The assumption remains, whether you are charged with a crime or charged with defaulting on your mortgage, that you are guilty of something and that you should pay the price — even if the facts — completely revealed — would show that you are innocent of the charges and especially where the system allows the charges to be brought privately without a court ever getting involved unless you bring a lawsuit (Non-judicial states) over matters that are so complex, most economists cannot fully explain them.
I think we need something like an innocence project for borrowers and I don’t just mean homeowners. Practically all consumer debt was subject to a claim of securitization, which means that the parties in the securitization chain treated the flow of money as though the securitization documents had been followed.

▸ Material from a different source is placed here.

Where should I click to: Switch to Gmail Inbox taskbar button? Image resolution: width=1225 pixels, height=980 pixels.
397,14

It means that the “lender” was not lending its own money and that the risk was apportioned in a way different from the conventional loan — because the money on the table came from investors whose remoteness created the opportunity for extreme moral hazard.
Of course that means that the risk in a mortgage transaction is not nearly as simple as the pretender lenders would have the courts believe. And that is why so many foreclosures and evictions have gone forward even though the obligation of the borrower no longer existed or the lien never attached to their land. The complete facts would show that the parties who advanced the money don’t believe they have any real options in pursuing the borrower and have chosen to pursue the investment bankers instead. Assuming they collect, why would we allow anyone to collect a second time by foreclosing a home and evicting the homeowner?

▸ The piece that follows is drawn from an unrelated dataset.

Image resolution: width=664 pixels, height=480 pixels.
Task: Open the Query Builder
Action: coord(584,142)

Here is another example. Student loans now crush the yourth of America to the tune of about $1 Trillion. They too were securitized which means that the “lending” bank elected a different path to deal with risk of loss than the one offered by the government. So they used investor money to fund the loan and split it into pieces just like the mortgage loans. They charged usurious rates to the student as soon as it was possible to do so, leaving the student in debt for the rest of his or her life with a non-dischargeable claim in bankruptcy court. But if the government guarantee was not used to underwrite the loan, then why should the loan be non-dischargeable? The answer is that the bank can’t have it both ways. It can’t do a loan that has NO RISK because it loaned no money and then claim the loan is non-dischargeable. Students petitioning for bankruptcy might want to consider this approach after consultation with their bankruptcy attorney.

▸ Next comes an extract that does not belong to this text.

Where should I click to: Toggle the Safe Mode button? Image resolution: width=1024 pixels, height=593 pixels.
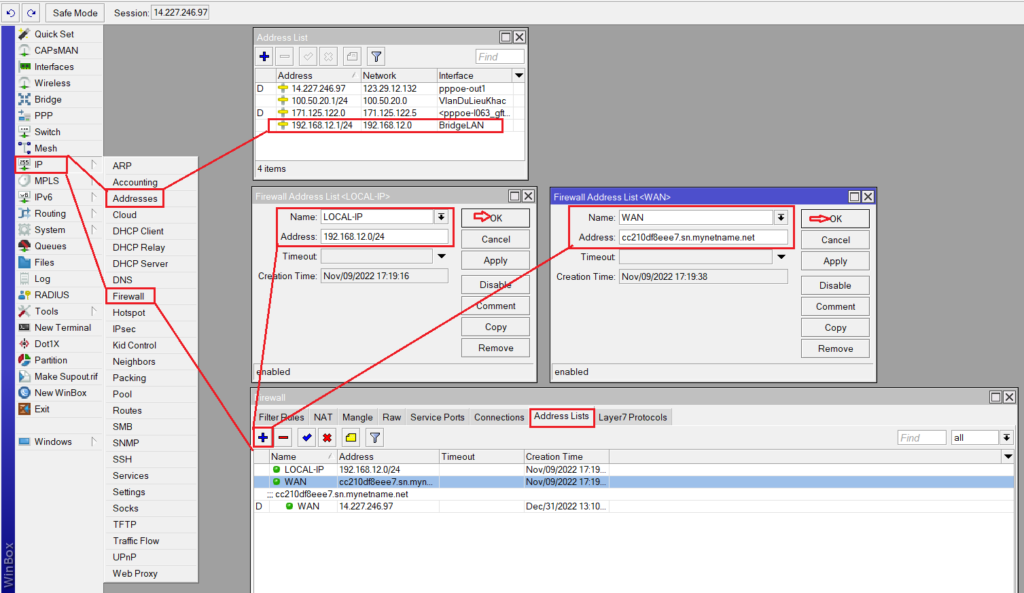tap(75, 12)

The list goes on. Securitization is not a bad thing but it is different than the conventional loan model. The reality of those differences changes the risks and outcome of each loan.
A project that was designed to show those differences in court, one case at a time, like the innocence project, would show that the borrowers have done nothing wrong and should not pay any price even if they s topped making payments, because unless there is proof that a payment was due (instead of presuming it to be due) it must be assumed that the homeowner, or student is innocent. It is up to the pretender lenders to do what I think is the impossible — prove why they should get a payment on an obligation that is not owed to them, that they did not purchase and in which the creditor or its agents received payment already from third party sources.
The idea that there is some moral imperative for the borrower to make a second payment to the pretenders even though it isn’t owed to them is preposterous. In the business arena the idea would be laughed out of court.
Somehow when it comes to the lowly individual, the presumptions run the other way. If we take the cases in which the documents have been scrutinized and the it was found that the banks were fabricating and forging documents, offering them in court with perjured testimony, should alert us to the possibility that we are putting millions of our citizens on a financial death row when they should, in reality, be left alone.